Sixth launch in three weeks since July 25 is to protest U.S.-ROK military drills
The Democratic People's Republic of Korea fired two unidentified short-range projectiles on Friday, shortly after Pyongyang described the president of Republic of Korea as "impudent" and vowed that inter-Korean talks are over.
The projectiles were fired from the DPRK's eastern coastal county of Tongchon earlier in the day, and flew around 230 kilometers to an altitude of 30 km, according to the ROK's Joint Chiefs of Staff, cited by the Seoul-based Yonhap news agency.
"Our military is monitoring the situation in case of additional launches while maintaining a readiness posture," the JCS said in a news release.
The Japanese Defense Ministry said it did not see any imminent security threat from the latest projectile launch.
An anonyms official from the United States said initial information indicated at least one projectile was fired by the DPRK and appeared to be similar to the short-range missiles fired in previous weeks, according to a Reuters report.

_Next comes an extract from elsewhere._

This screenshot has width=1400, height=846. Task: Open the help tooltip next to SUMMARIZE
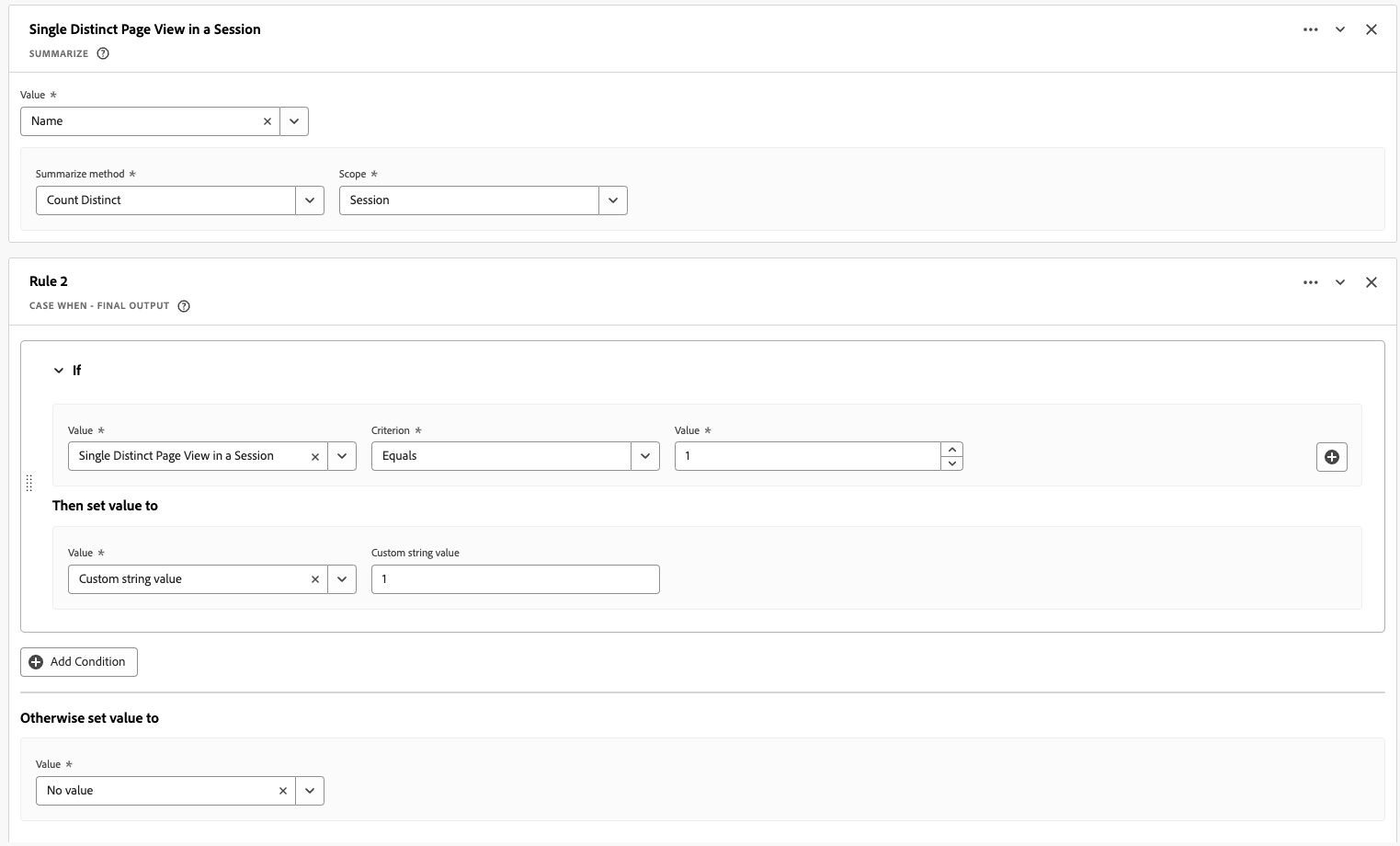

Li Chengri, a researcher at the Chinese Academy of Social Sciences, said the launch, which was the sixth in three weeks since July 25, was the DPRK's protest at the ongoing U.S.-ROK military drills, lasting from Aug 11 to 20.
The scholar said Pyongyang also wants to take some initiatives for future DPRK-U.S. talks by testing new weapons. "On the other hand, this was an action that Pyongyang arranged following its need of military development to test some new equipment."

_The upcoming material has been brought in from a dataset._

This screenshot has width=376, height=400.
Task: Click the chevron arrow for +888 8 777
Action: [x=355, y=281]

The launch expressed the DPRK's frustration over stalemated nuclear talks with the U.S. as well as the U.S.-ROK drills that DPRK sees as an invasion rehearsal, an AP report said.
Chung Eui-yong, a top national security adviser for ROK President Moon Jae-in, held an emergency meeting of the National Security Office right after the test-firings, according to the presidential Blue House.
The security office urged the DPRK to stop firing short-range projectiles as the launches can escalate military tensions on the Korean Peninsula.
In a televised Liberation Day address on Thursday, Moon said that a momentum for dialogue remains alive despite the series of "worrying actions" taken by the DPRK recently, calling for Pyongyang to choose "economic prosperity over its nuclear program".
The spokesperson of the DPRK's Committee for the Peaceful Reunification of the Country described Moon as an "impudent guy" who is "overcome with fright", and his comments would make a "boiled head of a cow fall into a side-splitting laughter", according to the DPRK's Korean Central News Agency.
The statement also criticized the ROK's recent acquisition of advanced U.S.-made fighter jets and said it would be "senseless" for Moon to believe that inter-Korean dialogue will automatically begin after the end of the ongoing U.S.-ROK drills.
"The implementation of the historic Panmunjom declaration is now at a deadlock and the power for the north-south dialogue is divested," the statement said, adding that the DPRK has nothing to talk about with the ROK authorities any more or have any plans to sit with them again.
Pyongyang had said it would talk only with Washington and not Seoul, and that inter-Korean dialogue won't resume unless the ROK offers a "plausible excuse" on why it keeps hosting military drills with the U.S.
Li said the strongly worded statement has shown the DPRK's great dissatisfaction to ROK authorities of not making significant progress in the development of the promised series of cultural and economic exchanges between the two sides.